The Fediverse As Composable Distributed Applications

The promise of the Fediverse is much more than replacing Twitter

There’s an old story about someone in the dark feeling the trunk of an elephant and believing it’s a snake because they can’t see the whole animal. It’s happening again, as people switch from the Twitter crash to try to do the same thing in the Fediverse.

One of the benefits of the Fediverse is I can use the system I prefer to post things and you can follow and interact with any ActivityPub-compatible system you prefer. Your choice of, say, a photo sharing platform doesn’t dictate that I have to sign up to the same site, or even to another photo sharing thing. It’s all powered by the ActivityPub standard – which is like RSS you can reply to. But there’s the potential to end the reign of monetised surveillance (AKA advertising) with a switch to user-owned applications.

No Platform Virality

If I was posting my photos to Instagram, to follow them you would have to sign up too (and since that’s Facebook-owned, submit to all their monetised identity harvesting). But if I post with PixelFed – an ActivityPub system that is tailored to posting photographs like on Instagram – you can follow from a compatible photo tool for sure. But you can also follow – and comment – from micro-blogging systems like Mastodon or Pleroma or from video-sharing systems like PeerTube or a blogging tool like Plume.

Yes, you have to join the Fediverse somewhere, but you can do it the way that’s comfortable on a platform that shares your values and still interact with people who made different choices, and once you’ve done it you can follow any feed regardless of the platform it’s from. It’s the end of platform virality and lock-in. It means every small app can benefit from a network effect previously only available to gatekeeper platforms.

This seems to me the most important dimension of the Fediverse, and the one we need to develop. We need ActivityPub federated software tools of all kinds, cutting the link between my choices and your choices without also cutting our ability to interact with each other. I never want to have to leave my social graph behind again.

Composable Applications

This detachment goes further. I can segment my posting and use a more appropriate tool for specific content types and interaction styles. For example, I have been putting my photos while I am travelling on my new PixelFed server so that followers have the choice of following my micro-blogging feed on Mastodon, my photo feed on PixelFed or indeed both. (You can also subscribe to this blog…)
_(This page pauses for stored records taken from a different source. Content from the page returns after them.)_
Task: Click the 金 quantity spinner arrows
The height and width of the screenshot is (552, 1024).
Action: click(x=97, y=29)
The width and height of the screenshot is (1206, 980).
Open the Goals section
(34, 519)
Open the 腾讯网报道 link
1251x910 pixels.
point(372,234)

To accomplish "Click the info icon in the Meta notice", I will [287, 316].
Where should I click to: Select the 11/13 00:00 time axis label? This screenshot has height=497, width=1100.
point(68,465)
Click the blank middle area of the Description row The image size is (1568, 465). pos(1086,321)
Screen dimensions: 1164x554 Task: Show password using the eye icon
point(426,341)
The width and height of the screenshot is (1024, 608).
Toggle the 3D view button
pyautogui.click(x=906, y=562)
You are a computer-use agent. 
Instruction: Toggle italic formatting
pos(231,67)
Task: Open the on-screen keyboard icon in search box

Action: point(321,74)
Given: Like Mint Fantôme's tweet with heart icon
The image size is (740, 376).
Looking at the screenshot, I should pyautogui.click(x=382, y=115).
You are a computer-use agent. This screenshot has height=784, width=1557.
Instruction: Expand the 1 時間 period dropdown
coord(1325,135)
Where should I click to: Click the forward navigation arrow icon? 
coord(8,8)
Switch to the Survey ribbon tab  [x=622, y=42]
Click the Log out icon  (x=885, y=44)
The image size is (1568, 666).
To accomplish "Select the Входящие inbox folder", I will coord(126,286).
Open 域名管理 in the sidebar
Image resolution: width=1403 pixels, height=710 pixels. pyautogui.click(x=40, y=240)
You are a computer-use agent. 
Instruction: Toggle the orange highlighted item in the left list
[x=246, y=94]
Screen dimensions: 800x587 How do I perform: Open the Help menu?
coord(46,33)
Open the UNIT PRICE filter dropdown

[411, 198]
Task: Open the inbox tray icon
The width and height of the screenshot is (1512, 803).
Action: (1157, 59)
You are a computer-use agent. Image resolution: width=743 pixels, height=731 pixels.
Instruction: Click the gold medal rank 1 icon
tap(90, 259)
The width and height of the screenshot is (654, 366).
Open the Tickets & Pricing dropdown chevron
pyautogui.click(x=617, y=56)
This means I don’t have to wait for my microblogging tool to get better support for posting photos; instead I can mix and match tools and build the ideal creative environment for me, and you are not affected beyond needing to follow me in more than one place. Over time this will get fixed and I will be able to offer an aggregated subscription to all my feeds - it just needs someone to write a gadget to do it!

Of course, there’s much more to it than this. Since ActivityPub has two layers, a client-to-server layer and a server-to-server layer, there is great scope for wiring composable applications together so they collaborate better. And then there’s the privacy dimension - I especially like Christine Lemmer-Webber’s OCapPub ideas. I am sure we will see much innovation both in creating user capabilities and in managing infrastructure needs. Because pretty much everything in the Fediverse is open in every sense, there is plenty of scope for relays and clients to layer fresh capabilities upon the activity stream. It’s the UNIX philosophy revisited.

Open source and standards done right

This is all powered by the dual merits of open source software and truly open standards. ActivityPub is a freely-available, royalty-free W3C standard. All the systems that manipulate it to date are open source software, which anyone can enjoy without asking permission first. Together that openness has fueled the wave of change triggered by the collapse of Twitter. But there is much more to it than that.

I’ll not tell you that calling the Fediverse “Mastodon” is a mistake (even if it is!) but I do recommend looking beyond the obvious similarities of Mastodon to Twitter and realise the phenomenon it is riding is not only bigger than a single piece of software, it’s bigger than a single category of software. Federation will get smarter and more secure new categories of activity will be added. This is not so much an elephant in the dark as a whole zoo in the dark, and we’ve only touched the first few animals.